── Dataset extract

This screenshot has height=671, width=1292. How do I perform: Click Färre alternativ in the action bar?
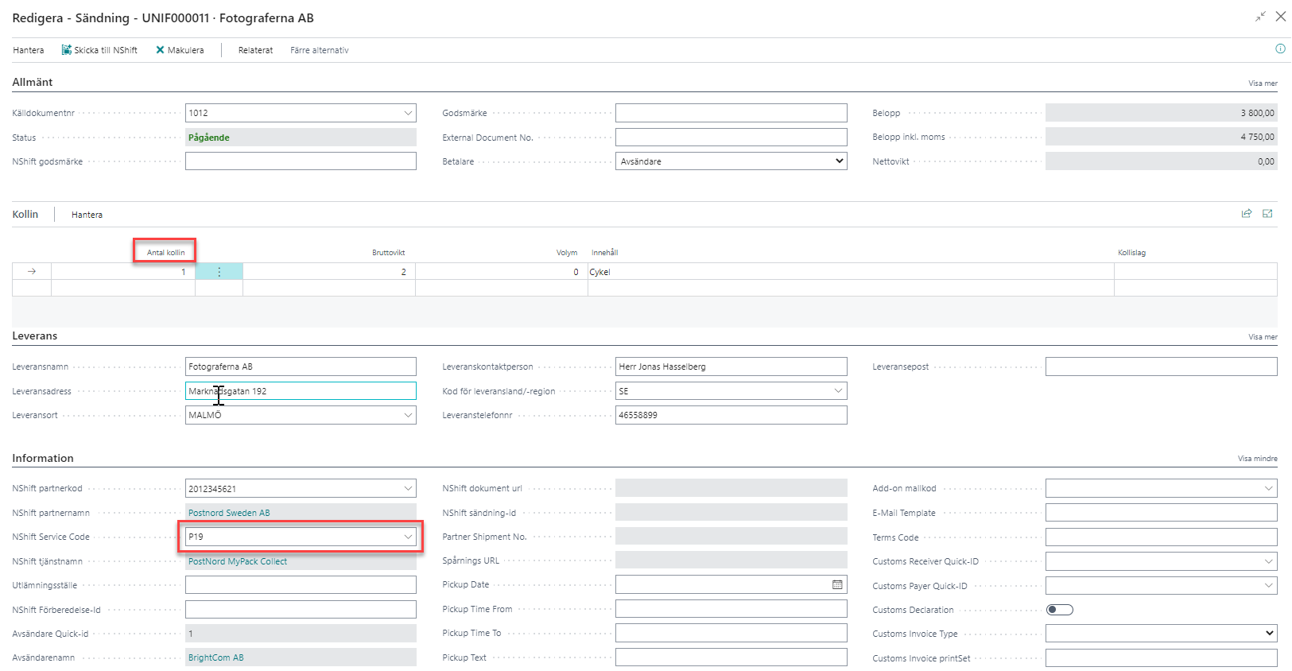point(319,50)
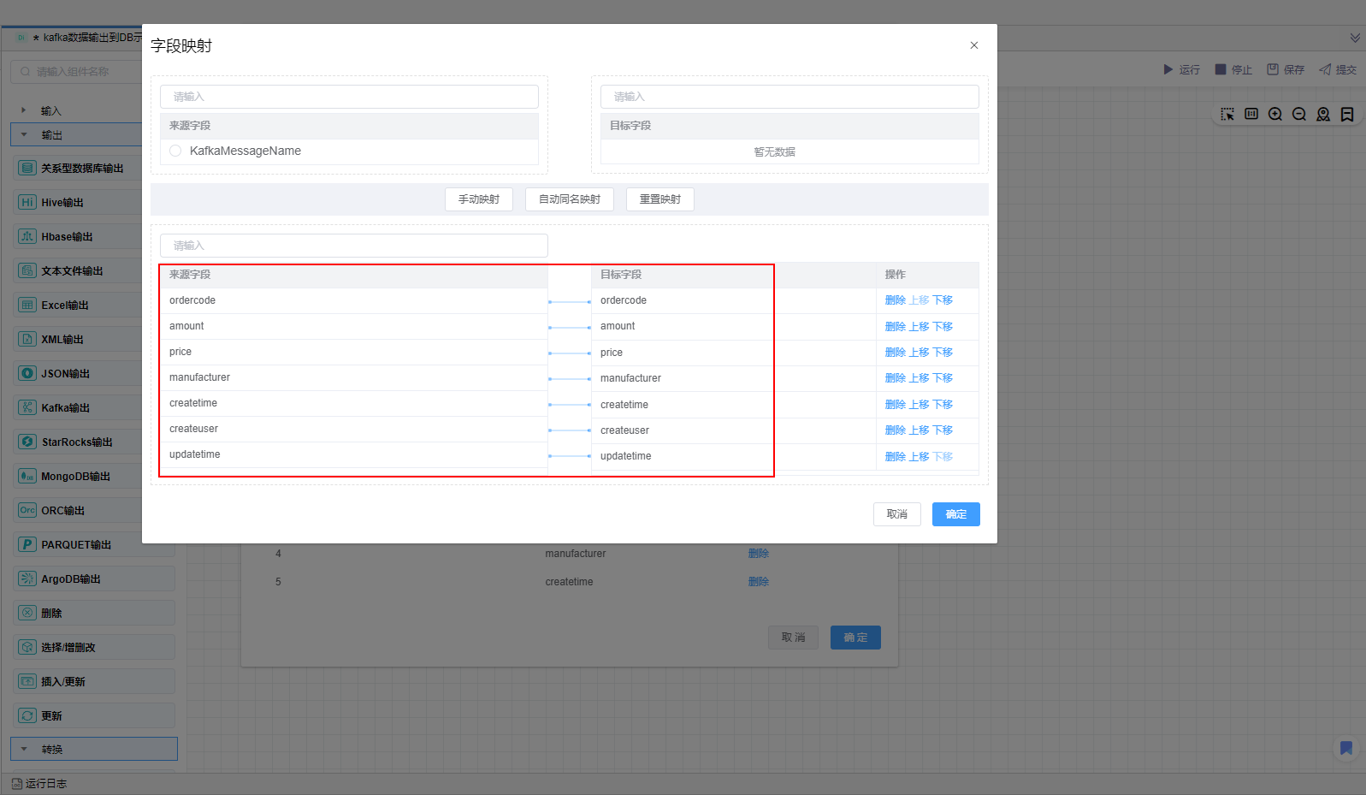The width and height of the screenshot is (1366, 795).
Task: Click the Hive输出 component icon
Action: click(27, 203)
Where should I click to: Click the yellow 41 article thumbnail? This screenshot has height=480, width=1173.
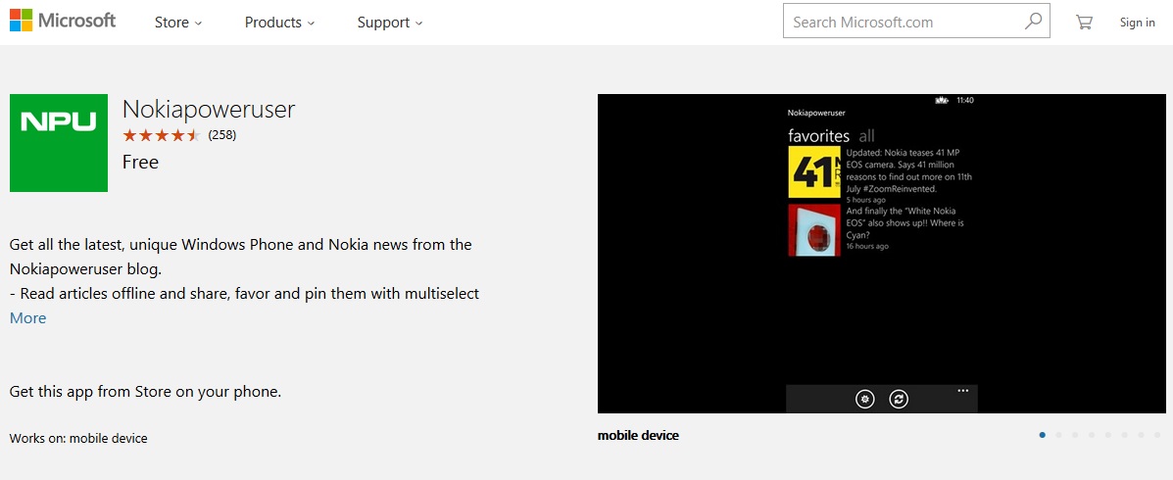(x=814, y=172)
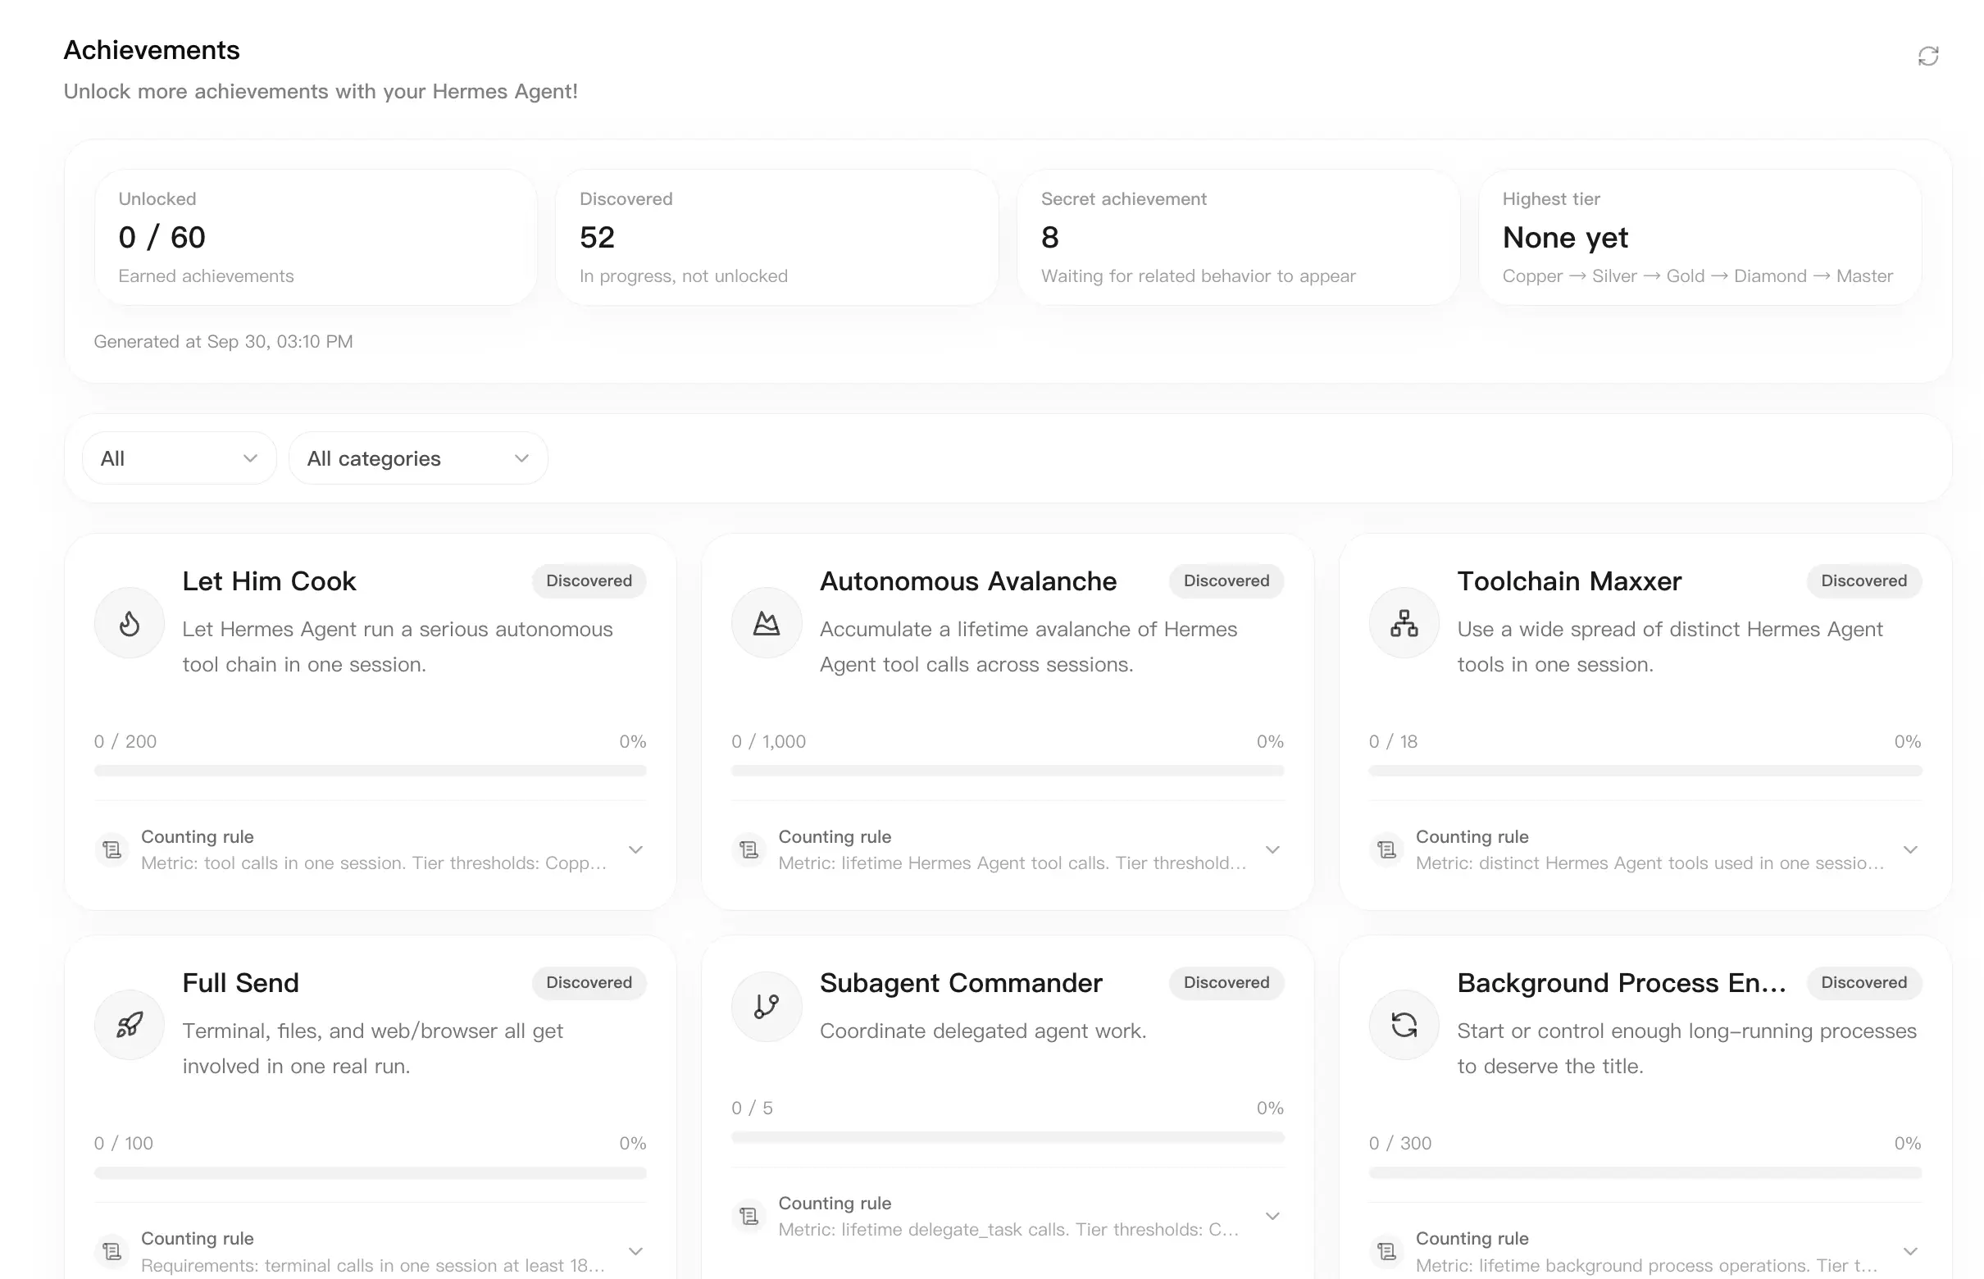Click the crown icon on Autonomous Avalanche
The image size is (1984, 1279).
point(767,623)
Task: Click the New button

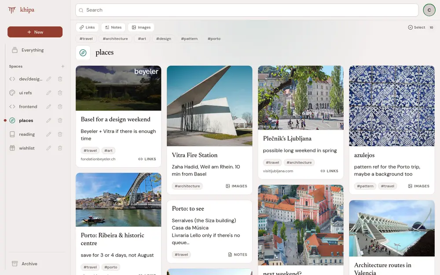Action: pos(35,32)
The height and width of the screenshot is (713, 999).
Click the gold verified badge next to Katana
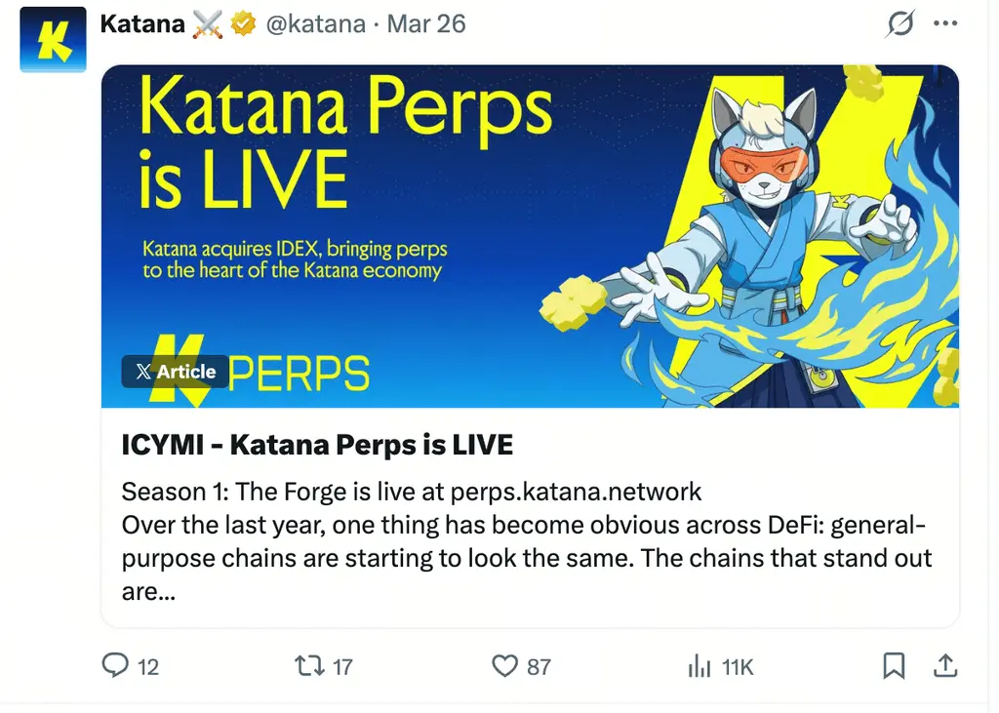pyautogui.click(x=244, y=22)
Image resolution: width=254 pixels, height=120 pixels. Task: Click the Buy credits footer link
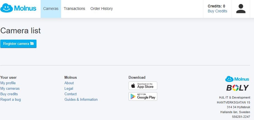(9, 94)
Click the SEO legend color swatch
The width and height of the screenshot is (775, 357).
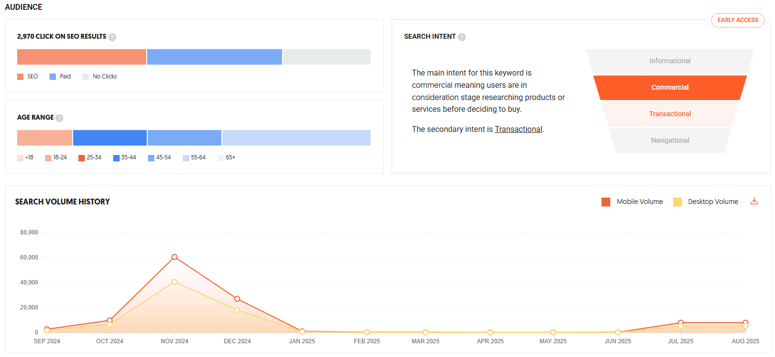click(x=21, y=77)
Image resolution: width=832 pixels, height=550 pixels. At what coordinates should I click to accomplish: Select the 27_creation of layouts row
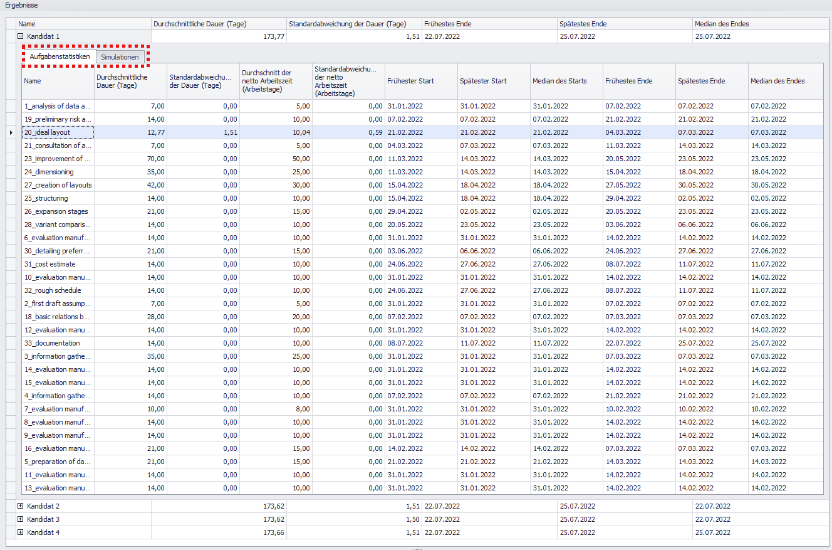(58, 185)
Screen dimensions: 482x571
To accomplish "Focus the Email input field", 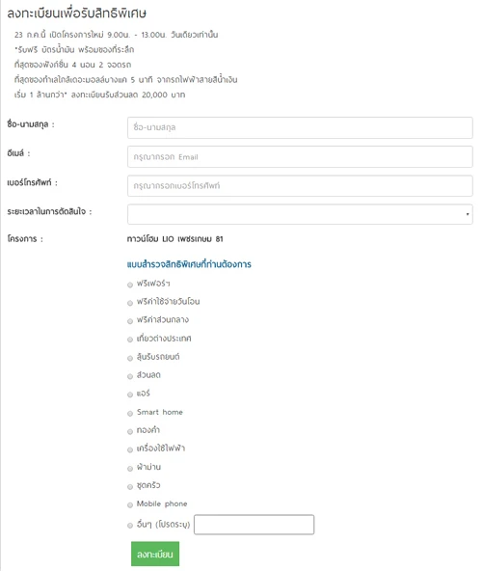I will pyautogui.click(x=300, y=156).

────

Exercise prompt:
Make an exact copy of the lines above, beginning with the line with "Where should I" and ending with the line with "Click the SEO legend color swatch", and keep the pictures out of it.

Final answer:
Where should I click to: Click the yellow 41 article thumbnail? This screenshot has height=480, width=1173.
(x=814, y=172)
Click the crown icon on Autonomous Avalanche
The image size is (1984, 1279).
point(767,623)
Task: Click the New button

Action: pos(35,32)
The height and width of the screenshot is (713, 999).
Click the gold verified badge next to Katana
pyautogui.click(x=244, y=22)
Image resolution: width=254 pixels, height=120 pixels. Task: Click the Buy credits footer link
(9, 94)
Click the SEO legend color swatch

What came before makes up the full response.